The modelling works on the assumption that the new variants are 50-per-cent more transmissible than the current dominant form of COVID-19 in Canada. That is also the assumption that Centres for Disease Control and Prevention in the United States is using for its modelling.

Already outbreaks linked to the variant have had a deadly impact and disrupted daily life. In Barrie, Ont., 70 residents in a long-term care home died from the disease. In Newfoundland and Labrador, a variant-fuelled outbreak forced the province to delay its elections.

Dr. Tam and deputy chief public health officer Howard Njoo cautioned that the models show options for what could happen and are not a crystal ball. They repeatedly urged the provinces and territories to tread carefully when choosing to ease restrictions. She said provinces need to ensure their screening programs, testing and contact tracing are robust before lifting any restrictions.

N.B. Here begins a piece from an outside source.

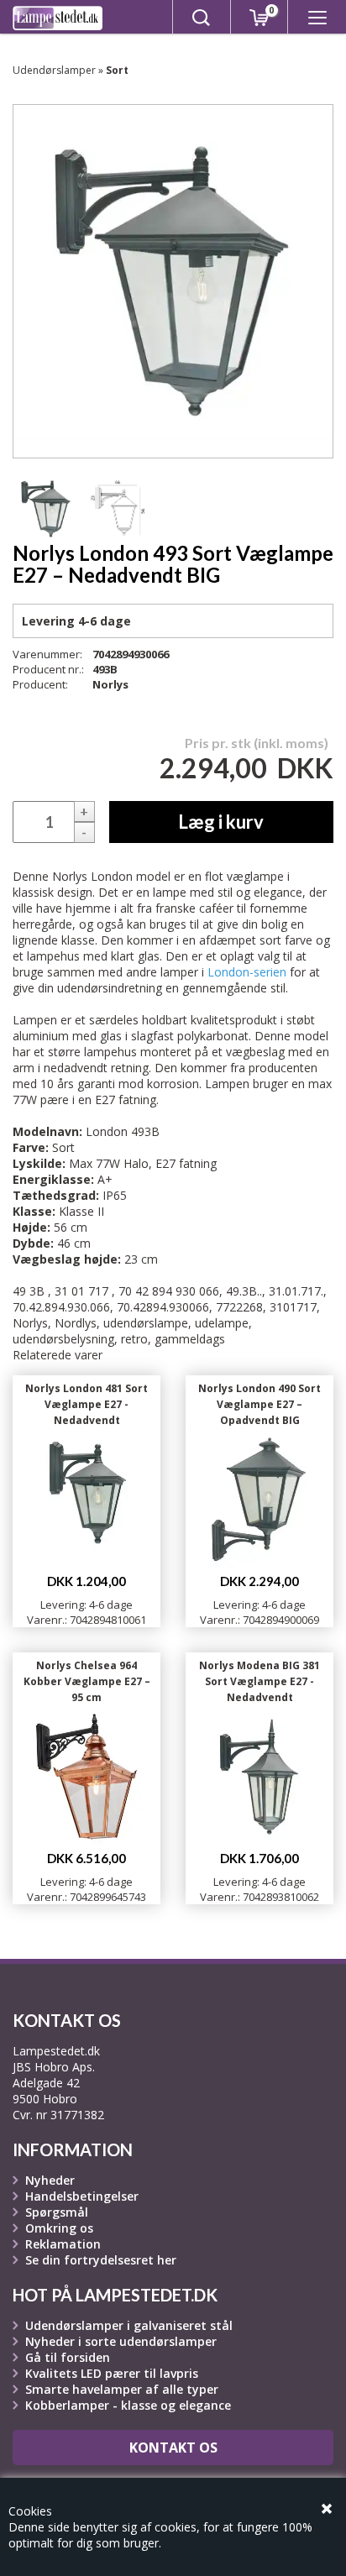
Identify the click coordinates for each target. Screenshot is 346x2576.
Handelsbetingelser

“We’ve been saying all along that if we ease measures too soon the epidemic will resurge even stronger, but with highly contagious variants in our midst, the threat to uncontrolled epidemic growth is significantly elevated,” Dr. Tam said. “This is why measures must be stronger, stricter and sustained long enough to suppress rapid epidemic growth.”

She said Canada’s vaccination campaign has not yet protected enough people and that even countries that have more successfully doled out the jabs have had to put in place stricter rules to control the variants.